Il n'a que 30 ans, et c'est entre ses mains que repose l'avenir d'un festival au prestige international. Christoph Müller sera directeur artistique du Menuhin Festival de Gstaad dès novembre 2001. A 30 ans, il succède à Eleanor Hope, elle-même appelée à la rescousse alors que la manifestation bernoise traversait une période de crise. «Nous avons choisi un jeune candidat pour un projet à long terme, a déclaré hier Leonz Blunschi, président du conseil d'administration. Christoph Müller est l'administrateur de l'Orchestre de chambre de Bâle. Il a l'habitude de travailler avec les musiciens. Et c'est lui qui a initié la série de concerts Lucerne Chamber Circle au nouveau Centre de culture et des congrès. Il est prêt à s'adapter au public de Gstaad. Sous l'ère de Gidon Kremer, c'était le contraire.» Pour ne pas dire la catastrophe.

Enlisement

Fin 1997, le déficit s'élève à 600 000 francs. Gidon Kremer, directeur artistique, n'est pas à l'aise dans ce milieu huppé qui fuit comme la peste une intégrale des quatuors à cordes de Chostakovitch. Le violoniste letton a des exigences jugées excessives: il réclame 100 000 francs pour son orchestre KremerATA Baltica, il dissémine ses compositeurs baltes alors que le public rêve de soirées «décontract'» en compagnie de Mozart. Incompris, l'homme fort rêvé par Yehudi Menuhin s'évade de lui-même, c'est Peter Keller qui le remplace en 1998.

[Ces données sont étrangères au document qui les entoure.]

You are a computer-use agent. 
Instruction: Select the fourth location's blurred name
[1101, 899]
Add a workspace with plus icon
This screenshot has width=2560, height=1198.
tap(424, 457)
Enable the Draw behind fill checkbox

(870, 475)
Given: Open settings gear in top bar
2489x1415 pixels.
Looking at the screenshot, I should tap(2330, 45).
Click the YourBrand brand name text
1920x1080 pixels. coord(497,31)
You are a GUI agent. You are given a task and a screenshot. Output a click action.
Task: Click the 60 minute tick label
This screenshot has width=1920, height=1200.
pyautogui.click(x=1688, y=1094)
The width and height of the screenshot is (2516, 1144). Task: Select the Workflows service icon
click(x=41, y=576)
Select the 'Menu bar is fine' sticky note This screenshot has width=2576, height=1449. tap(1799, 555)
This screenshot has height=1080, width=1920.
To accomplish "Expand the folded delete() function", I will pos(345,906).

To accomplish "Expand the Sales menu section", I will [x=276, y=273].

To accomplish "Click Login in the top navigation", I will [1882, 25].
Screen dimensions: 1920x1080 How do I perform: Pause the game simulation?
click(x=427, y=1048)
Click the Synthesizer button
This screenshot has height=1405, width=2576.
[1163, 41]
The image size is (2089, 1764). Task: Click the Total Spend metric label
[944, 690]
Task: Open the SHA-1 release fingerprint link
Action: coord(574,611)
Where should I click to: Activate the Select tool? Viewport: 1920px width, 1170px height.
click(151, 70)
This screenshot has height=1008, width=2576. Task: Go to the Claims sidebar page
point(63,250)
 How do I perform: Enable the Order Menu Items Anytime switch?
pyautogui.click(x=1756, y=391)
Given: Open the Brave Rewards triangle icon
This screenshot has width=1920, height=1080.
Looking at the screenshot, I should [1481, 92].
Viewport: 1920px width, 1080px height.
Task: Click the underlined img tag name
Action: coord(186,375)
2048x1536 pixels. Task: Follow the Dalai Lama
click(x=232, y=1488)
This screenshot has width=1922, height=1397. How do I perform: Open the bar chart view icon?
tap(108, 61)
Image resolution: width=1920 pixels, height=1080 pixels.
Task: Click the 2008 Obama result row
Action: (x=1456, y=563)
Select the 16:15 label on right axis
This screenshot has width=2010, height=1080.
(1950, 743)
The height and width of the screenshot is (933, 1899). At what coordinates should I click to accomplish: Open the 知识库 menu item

Et, comme la situation ne s'améliore toujours pas, on fait appel à une vieille habituée du festival. Depuis vingt-cinq ans, Eleanor Hope fréquente ce paradis terrestre: «J'ai eu quatre semaines pour bâtir tout un programme. L'édition de l'an dernier était un succès, on a même fait des bénéfices. Quand une région dépend si étroitement du festival pour le tourisme (l'hôtellerie, les commerçants), il faut savoir s'adapter à la demande. J'ai choisi des musiques de film pour donner une image plus souriante de Chostakovitch.» Entre-temps, le bureau a redistribué les tâches: un conseil d'administration – pour la stratégie – et un comité d'organisation, avec un trésorier, un chef du marketing, etc. Et tout ce beau monde gère un budget de 3 millions de francs, dont la moitié s'en va pour la musique. En attendant, Christoph Müller mûrit son concept artistique qui sera dévoilé, nous dit-on, en avril.